Response to shade:  Common purslane grows slowly in shade, and since the plant has a prostrate growth form, it is a poor competitor for light (Miyanishi and Cavers 1980, Vengris et al. 1972).  Under moist shady conditions, the species is prone to fungal diseases.  Even senescing plants can set seed, however (Miyanishi and Cavers 1980).

Sensitivity to disturbance:  Common purslane germinates in response to environmental cues that are associated with tillage (light, warm soil, nitrate), and consequently, soil disturbance during summer generally results in a flush of new seedlings (Miyanishi and Cavers 1980) and it’s common occurrence in vegetable fields and gardens (Mitich 1997).  Because it is succulent, common purslane does not die easily following uprooting.  It may then re-root, or continue to mature and set seeds even without contact with the soil (Vengris et al. 1972).  The plant fragments easily, and the pieces can develop new root systems from stem fragments, but only stem fragments with nodes produce new leaves, and it is the presence of leaves on the fragment that improves survival and new growth (Proctor et al. 2011).

Time from emergence to reproduction:  Plants flower 4-8 weeks after emergence and set seeds 7-16 days later (Doll 2002, Egley 1974, Miyanishi and Cavers 1980, Vengris et al. 1972).  Plants emerging in mid-summer can flower within 2-3 weeks of emergence (Vengris et al. 1972).  Consequently, the species can complete two or more generations per year (Miyanishi and Cavers 1980).  Seeds mature on main branches first and subsequently on secondary branches, giving a sequential production of seeds from individual plants throughout the season (Vengris et al. 1972).

Pollination:  The species is primarily self-pollinated.  Flowers open in the morning on bright, hot days, and if conditions are not suitable for opening, the flowers can successfully self-pollinate and turn to mature capsules without opening.  (Miyanishi and Cavers 1980, Vengris et al. 1972)
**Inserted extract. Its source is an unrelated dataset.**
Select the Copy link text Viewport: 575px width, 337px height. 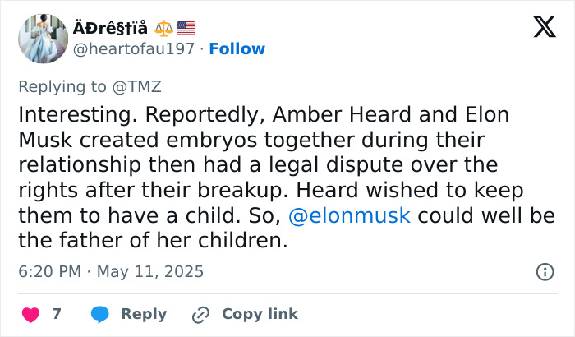tap(260, 314)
Reproduction:  Flower buds form in the axils of leaves.  The capsules look very much like the flower buds (Miyanishi and Cavers 1980).  Consequently, plants commonly appear to go from a pre-reproductive state to seed shed overnight.  One foot (30 cm) diameter plants produce about 7,000 seeds (Vengris et al. 1972), but a large plant may produce over 100,000 seeds (Miyanishi and Cavers 1980).  Undisturbed common purslane does not spread vegetatively, but plant fragments created during cultivation can re-root (Proctor et al. 2011).
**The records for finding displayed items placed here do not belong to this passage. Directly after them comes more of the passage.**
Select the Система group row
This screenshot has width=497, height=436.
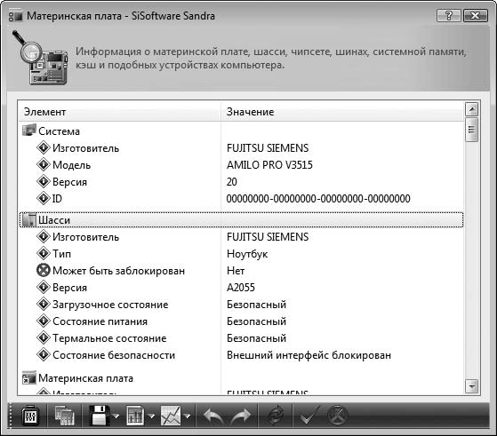241,131
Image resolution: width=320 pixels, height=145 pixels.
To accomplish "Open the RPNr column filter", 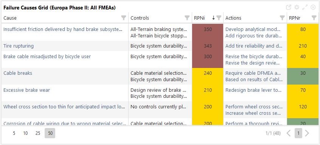I will coord(314,18).
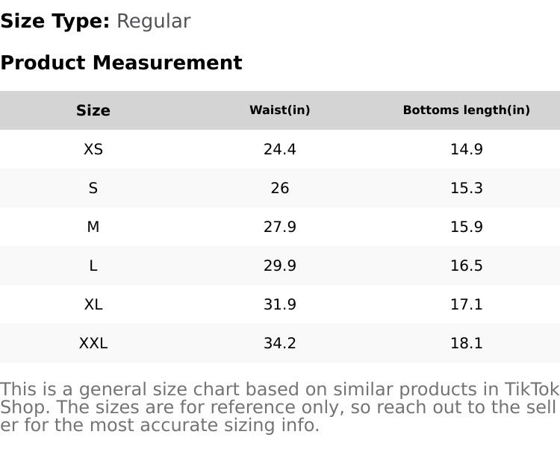Select the XL size row label
This screenshot has width=560, height=452.
[x=93, y=304]
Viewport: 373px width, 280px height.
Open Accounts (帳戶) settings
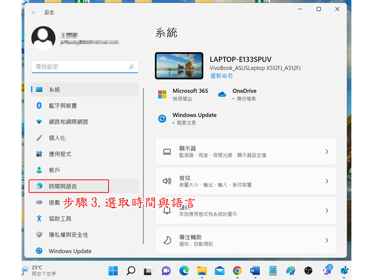coord(54,170)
Dispersal:  The seeds have no apparent adaptations that aid dispersal and fall directly onto the ground around the capsule.  The principal mode of dispersal is probably in soil clinging to shoes, tires, and machinery.  Seeds have been recovered from cattle manure (Colbach et al. 2013), deer feces (Myers et al. 2004), and bird feces and occasional dispersal to new sites by animals may occur.  (Miyanishi and Cavers 1980)

Common natural enemies:  A sawfly, Sofus pilicornis, mines the leaves (Vengris et al. 1972).  A white rust, Albugo portulacae, commonly attacks common purslane and can destroy plants under favorable conditions.  (Miyanishi and Cavers 1980)

Palatability:  Common purslane is edible as a salad vegetable or pot herb (Mitich 1997, Miyanishi and Cavers 1980).  The digestibility, protein content and mineral content is higher than that in most other weed species (Bosworth et al. 1980).  The plant is particularly rich in omega-3-fatty acids, vitamin E, and vitamin C (Yazici et al. 2007).  An upright growing cultivar has been developed (Miyanishi and Cavers 1980).  However, livestock fed large amounts of common purslane can develop nitrate and oxalate poisoning (Mitich 1997).